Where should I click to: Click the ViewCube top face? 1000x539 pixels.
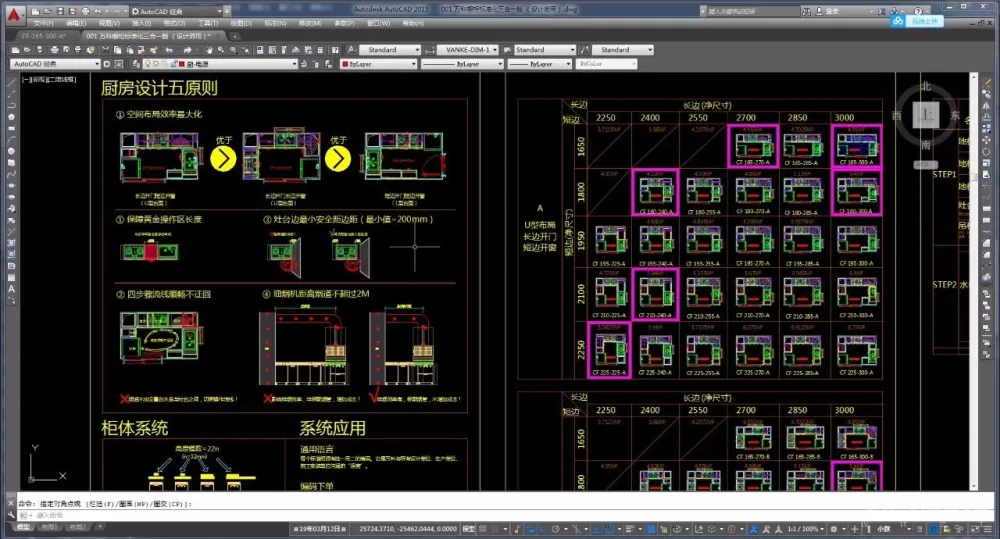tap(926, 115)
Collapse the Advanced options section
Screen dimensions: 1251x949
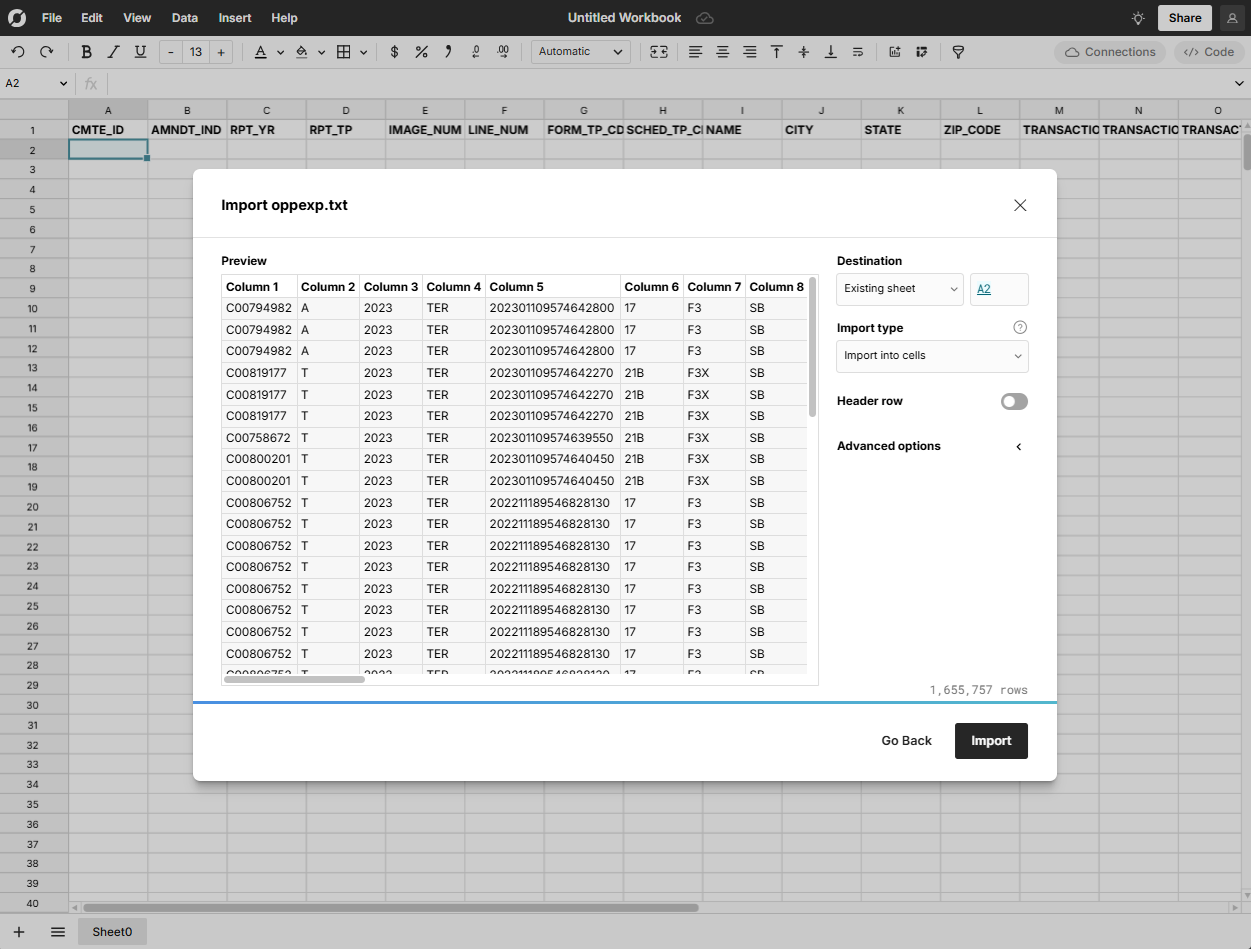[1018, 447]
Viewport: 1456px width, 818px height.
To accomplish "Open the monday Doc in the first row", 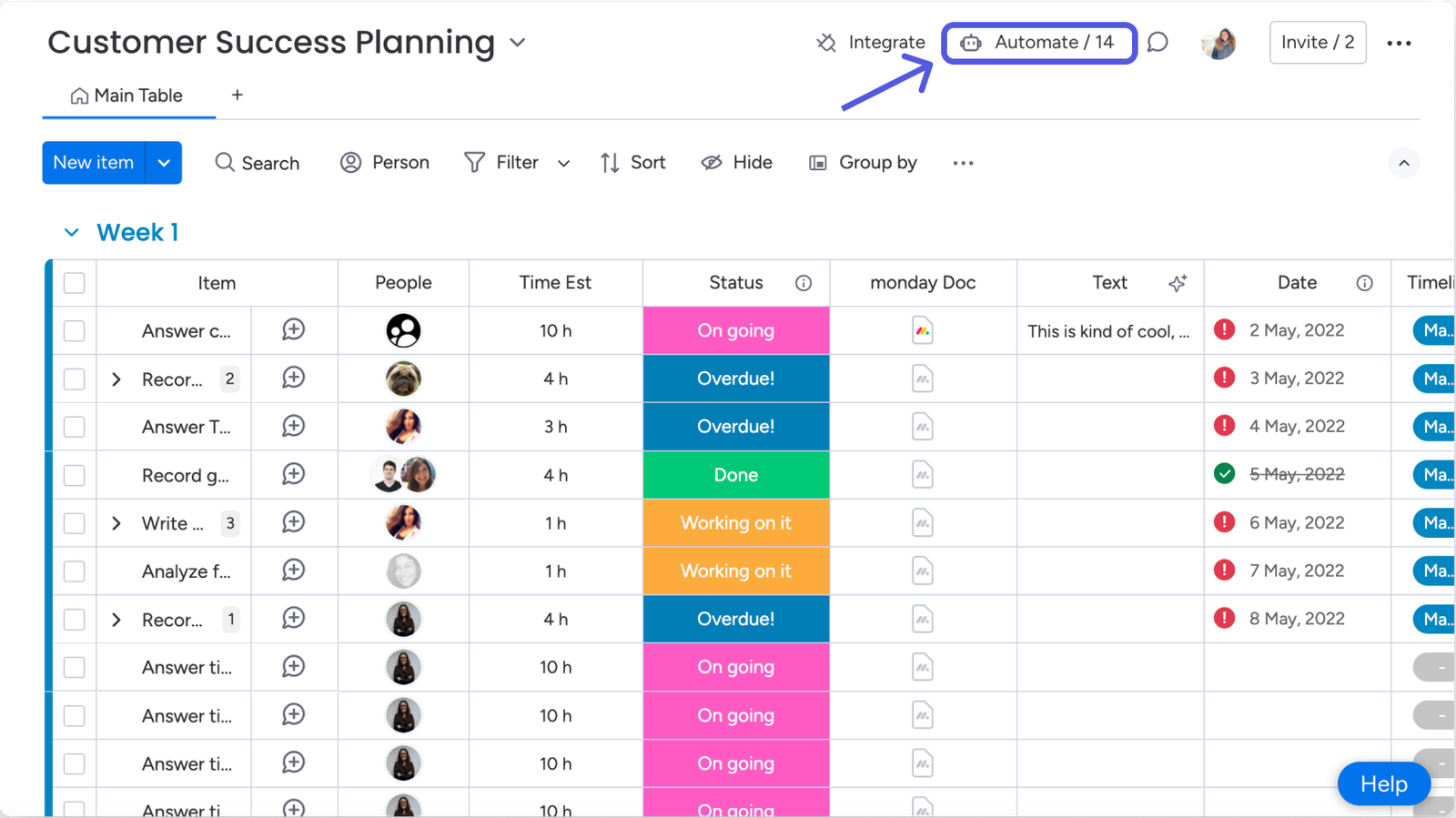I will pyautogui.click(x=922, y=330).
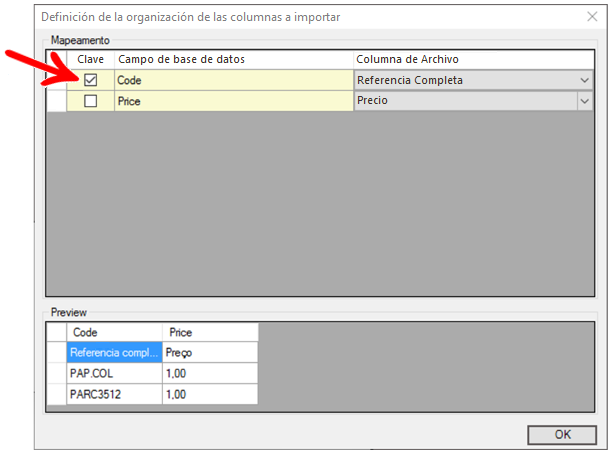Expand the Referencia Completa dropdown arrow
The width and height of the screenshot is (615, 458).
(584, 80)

● **Try it**: Give back the exact lines above, running from the one that has "Collapse the Advanced options section" through the one that has "Viewport: 1456px width, 818px height.", with nothing added and no pictures.

● **Output of the exercise**:
Collapse the Advanced options section
Screen dimensions: 1251x949
[1018, 447]
Viewport: 1456px width, 818px height.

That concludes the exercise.